CVE-2020-36467: 
Rust vulnerability analysis and mitigation

An issue was discovered in the cgc crate through 2020-12-10 for Rust, where Ptr::get returns more than one mutable reference to the same object. This vulnerability was assigned CVE-2020-36467 and was reported on December 10, 2020. The vulnerability affects the cgc crate's Ptr implementation and has been assigned a CVSS v3.1 base score of 5.9 (Medium) (RUSTSEC Advisory).

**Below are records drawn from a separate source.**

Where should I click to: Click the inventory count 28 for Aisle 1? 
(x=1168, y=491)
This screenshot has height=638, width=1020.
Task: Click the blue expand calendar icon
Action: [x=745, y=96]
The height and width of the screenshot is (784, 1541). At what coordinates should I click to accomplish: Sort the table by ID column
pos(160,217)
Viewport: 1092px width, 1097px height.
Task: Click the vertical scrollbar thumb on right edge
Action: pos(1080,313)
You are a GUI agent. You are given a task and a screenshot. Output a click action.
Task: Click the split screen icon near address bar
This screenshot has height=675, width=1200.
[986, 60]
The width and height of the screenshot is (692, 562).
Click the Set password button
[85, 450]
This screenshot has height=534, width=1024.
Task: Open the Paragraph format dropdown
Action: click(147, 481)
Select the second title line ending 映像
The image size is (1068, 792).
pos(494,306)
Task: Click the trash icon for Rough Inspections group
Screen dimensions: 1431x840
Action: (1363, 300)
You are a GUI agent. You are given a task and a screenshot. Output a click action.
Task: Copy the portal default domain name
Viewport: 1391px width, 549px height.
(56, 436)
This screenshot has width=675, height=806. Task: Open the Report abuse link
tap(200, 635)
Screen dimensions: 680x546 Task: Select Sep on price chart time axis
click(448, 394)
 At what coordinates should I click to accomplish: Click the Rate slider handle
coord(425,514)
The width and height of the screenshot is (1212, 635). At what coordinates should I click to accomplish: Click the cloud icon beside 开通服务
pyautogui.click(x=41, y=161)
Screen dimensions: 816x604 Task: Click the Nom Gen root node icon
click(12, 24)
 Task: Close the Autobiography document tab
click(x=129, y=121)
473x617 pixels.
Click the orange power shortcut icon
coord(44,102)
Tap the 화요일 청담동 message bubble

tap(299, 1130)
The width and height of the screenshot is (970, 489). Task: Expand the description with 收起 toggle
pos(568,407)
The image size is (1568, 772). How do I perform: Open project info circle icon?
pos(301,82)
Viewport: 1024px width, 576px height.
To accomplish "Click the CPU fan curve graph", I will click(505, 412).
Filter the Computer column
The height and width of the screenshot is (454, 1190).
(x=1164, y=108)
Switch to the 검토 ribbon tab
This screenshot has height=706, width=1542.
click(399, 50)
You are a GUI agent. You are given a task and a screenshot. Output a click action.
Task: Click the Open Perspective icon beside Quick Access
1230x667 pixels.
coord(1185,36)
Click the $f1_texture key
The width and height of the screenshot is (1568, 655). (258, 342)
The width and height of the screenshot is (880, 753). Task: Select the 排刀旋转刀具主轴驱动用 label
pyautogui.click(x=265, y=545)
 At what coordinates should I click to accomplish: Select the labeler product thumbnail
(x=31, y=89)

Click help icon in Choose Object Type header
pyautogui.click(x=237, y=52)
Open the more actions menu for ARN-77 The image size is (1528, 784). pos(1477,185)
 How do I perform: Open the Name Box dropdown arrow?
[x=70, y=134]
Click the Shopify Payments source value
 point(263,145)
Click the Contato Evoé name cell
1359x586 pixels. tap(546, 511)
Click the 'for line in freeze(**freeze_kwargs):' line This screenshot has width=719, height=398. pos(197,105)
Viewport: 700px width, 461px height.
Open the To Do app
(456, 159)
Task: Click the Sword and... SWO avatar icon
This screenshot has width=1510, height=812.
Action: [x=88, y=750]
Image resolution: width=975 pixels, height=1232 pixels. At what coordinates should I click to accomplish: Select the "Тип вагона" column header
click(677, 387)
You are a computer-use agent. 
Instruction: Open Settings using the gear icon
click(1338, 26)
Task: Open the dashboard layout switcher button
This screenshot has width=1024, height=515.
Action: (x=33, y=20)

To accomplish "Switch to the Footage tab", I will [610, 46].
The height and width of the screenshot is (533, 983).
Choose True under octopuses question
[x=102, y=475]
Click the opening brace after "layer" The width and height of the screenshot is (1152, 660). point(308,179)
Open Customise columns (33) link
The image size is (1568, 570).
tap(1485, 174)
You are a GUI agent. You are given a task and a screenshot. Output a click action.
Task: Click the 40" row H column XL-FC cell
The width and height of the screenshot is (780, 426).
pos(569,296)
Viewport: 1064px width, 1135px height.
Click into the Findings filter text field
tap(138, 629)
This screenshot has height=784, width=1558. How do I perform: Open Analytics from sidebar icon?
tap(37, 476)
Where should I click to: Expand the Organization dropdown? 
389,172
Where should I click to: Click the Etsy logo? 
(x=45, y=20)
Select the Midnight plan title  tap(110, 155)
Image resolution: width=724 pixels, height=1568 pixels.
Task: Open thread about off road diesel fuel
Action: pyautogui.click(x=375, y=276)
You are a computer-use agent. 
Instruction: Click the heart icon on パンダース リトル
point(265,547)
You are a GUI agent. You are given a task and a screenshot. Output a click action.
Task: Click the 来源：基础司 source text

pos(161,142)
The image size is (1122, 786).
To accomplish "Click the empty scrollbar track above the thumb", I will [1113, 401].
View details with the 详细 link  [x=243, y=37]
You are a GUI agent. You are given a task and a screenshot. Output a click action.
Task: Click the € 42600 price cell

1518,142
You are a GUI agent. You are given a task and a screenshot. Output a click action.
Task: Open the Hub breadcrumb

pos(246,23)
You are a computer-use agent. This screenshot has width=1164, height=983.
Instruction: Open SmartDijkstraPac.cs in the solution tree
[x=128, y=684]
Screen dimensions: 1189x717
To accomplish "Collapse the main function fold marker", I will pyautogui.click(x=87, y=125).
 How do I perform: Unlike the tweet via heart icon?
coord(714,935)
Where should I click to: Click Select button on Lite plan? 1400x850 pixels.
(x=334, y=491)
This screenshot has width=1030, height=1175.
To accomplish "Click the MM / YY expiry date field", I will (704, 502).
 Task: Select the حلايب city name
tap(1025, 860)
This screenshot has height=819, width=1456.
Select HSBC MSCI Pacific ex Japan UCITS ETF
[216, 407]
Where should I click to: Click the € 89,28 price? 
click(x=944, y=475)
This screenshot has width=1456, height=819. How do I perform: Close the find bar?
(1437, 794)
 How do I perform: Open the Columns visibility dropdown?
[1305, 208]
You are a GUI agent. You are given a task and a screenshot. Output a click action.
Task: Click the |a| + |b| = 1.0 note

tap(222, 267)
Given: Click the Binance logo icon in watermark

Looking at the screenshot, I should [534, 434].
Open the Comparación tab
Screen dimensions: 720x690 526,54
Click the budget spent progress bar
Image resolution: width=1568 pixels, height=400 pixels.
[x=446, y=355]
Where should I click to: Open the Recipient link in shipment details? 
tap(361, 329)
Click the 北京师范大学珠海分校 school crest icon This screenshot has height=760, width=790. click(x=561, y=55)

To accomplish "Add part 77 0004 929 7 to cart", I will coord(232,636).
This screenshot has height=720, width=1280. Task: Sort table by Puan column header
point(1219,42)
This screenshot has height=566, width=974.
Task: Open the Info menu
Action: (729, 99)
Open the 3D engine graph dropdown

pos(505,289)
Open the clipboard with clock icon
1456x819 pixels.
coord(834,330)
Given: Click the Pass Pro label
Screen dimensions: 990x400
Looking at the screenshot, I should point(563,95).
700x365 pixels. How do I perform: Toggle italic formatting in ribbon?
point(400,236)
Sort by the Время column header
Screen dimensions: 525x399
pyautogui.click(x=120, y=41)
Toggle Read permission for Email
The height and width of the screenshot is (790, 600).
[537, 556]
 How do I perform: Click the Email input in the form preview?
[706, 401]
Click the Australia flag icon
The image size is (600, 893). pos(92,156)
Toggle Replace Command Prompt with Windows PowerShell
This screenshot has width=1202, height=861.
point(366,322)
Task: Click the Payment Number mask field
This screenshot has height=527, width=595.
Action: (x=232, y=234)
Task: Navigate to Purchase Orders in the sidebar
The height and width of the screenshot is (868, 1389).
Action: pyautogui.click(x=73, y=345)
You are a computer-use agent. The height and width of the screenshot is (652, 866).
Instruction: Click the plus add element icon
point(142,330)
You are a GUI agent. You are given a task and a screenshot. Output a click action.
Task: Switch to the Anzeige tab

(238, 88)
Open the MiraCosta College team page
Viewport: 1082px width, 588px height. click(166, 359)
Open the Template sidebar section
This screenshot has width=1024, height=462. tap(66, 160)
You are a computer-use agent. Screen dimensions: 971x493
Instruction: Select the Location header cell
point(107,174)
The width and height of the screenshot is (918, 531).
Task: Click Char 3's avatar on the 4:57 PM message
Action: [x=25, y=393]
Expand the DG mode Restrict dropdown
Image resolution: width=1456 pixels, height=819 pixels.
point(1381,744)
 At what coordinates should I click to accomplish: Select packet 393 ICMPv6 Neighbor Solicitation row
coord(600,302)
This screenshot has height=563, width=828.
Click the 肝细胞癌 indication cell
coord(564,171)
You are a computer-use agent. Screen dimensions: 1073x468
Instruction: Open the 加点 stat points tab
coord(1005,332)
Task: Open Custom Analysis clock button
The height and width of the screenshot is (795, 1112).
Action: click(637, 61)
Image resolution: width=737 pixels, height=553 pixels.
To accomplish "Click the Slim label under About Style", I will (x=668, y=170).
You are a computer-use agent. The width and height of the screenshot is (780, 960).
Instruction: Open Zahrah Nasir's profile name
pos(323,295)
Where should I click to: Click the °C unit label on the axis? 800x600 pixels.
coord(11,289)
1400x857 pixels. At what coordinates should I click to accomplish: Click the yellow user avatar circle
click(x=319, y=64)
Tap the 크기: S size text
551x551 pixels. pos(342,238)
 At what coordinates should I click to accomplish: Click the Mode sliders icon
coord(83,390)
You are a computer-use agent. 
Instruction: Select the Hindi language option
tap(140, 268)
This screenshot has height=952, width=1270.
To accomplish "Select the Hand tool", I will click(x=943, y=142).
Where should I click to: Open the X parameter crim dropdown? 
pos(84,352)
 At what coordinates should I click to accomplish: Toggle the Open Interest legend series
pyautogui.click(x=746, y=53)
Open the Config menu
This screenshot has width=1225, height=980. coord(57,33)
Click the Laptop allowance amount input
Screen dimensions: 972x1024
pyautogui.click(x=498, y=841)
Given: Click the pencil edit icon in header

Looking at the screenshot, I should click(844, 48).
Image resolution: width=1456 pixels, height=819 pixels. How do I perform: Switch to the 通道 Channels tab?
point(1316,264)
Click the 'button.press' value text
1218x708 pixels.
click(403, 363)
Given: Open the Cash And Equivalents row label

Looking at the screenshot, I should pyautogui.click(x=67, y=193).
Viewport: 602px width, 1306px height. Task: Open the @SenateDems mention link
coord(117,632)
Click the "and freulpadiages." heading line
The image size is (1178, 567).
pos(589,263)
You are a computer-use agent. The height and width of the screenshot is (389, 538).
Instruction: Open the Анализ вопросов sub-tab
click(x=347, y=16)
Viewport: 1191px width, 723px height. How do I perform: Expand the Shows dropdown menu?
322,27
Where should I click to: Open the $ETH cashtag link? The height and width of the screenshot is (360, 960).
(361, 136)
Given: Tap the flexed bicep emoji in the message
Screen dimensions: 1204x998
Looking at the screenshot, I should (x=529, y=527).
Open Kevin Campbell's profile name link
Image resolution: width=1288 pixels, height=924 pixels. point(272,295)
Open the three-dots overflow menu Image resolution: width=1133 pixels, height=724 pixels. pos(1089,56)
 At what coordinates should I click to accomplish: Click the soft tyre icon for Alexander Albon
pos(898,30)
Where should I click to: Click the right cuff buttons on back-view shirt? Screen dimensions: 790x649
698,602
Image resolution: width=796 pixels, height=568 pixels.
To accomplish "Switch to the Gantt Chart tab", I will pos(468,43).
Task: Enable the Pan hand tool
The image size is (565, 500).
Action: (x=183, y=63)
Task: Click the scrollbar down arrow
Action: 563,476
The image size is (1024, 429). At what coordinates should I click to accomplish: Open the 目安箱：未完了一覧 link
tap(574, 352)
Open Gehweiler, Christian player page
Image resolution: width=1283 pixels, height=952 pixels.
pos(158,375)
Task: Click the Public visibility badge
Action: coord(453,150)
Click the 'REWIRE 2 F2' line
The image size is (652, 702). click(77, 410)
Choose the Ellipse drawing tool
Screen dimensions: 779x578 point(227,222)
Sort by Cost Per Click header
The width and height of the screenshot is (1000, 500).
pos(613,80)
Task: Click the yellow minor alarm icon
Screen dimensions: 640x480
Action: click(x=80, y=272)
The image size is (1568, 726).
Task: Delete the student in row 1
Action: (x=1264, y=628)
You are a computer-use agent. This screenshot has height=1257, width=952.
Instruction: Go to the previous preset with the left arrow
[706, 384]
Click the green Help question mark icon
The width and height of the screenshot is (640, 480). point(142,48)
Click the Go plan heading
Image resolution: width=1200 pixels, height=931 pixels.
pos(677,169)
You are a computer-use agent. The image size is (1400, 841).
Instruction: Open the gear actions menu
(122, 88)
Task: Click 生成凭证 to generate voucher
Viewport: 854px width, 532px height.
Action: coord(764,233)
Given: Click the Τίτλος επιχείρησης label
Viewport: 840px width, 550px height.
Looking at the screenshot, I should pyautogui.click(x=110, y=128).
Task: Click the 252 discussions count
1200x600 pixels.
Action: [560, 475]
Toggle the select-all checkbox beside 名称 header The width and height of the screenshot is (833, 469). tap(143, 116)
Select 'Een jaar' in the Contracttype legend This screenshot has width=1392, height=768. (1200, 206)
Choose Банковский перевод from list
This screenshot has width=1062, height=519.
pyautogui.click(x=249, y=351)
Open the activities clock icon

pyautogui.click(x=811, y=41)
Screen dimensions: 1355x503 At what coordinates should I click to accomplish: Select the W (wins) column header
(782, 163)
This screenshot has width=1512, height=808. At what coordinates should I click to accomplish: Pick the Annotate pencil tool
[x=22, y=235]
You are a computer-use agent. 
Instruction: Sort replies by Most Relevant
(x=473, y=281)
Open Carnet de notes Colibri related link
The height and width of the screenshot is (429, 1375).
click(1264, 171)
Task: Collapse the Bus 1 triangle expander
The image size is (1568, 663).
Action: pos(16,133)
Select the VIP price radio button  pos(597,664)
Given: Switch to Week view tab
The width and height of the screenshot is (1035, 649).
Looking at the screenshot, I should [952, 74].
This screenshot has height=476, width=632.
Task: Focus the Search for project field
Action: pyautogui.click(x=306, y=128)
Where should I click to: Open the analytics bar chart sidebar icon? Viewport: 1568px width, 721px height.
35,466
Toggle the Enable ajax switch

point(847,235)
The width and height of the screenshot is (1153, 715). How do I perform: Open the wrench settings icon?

The vulnerability stems from a violation of Rust's mutable alias rules in the Ptr::get implementation. The issue is part of multiple soundness problems in the Ptr implementation, where the function returns multiple mutable references to the same object, breaking Rust's fundamental memory safety guarantees. The vulnerability has been assigned a CVSS v3.1 vector of CVSS:3.1/AV:N/AC:H/PR:N/UI:N/S:U/C:N/I:N/A:H, indicating network vector accessibility with high attack complexity and potential high impact on availability (RUSTSEC Advisory).

The vulnerability can lead to memory corruption and potential data races when the affected code is used in concurrent contexts. The CVSS scoring indicates that while there is no direct impact on confidentiality or integrity, there is a high impact on system availability. This is particularly concerning as it breaks Rust's memory safety guarantees, which are fundamental to the language's security model (RUSTSEC Advisory).

As of the last available information, there are no patched versions available for this vulnerability. Users of the cgc crate should consider alternative implementations or carefully review their usage of the Ptr::get functionality to ensure it's not used in ways that could lead to memory corruption or data races (RUSTSEC Advisory).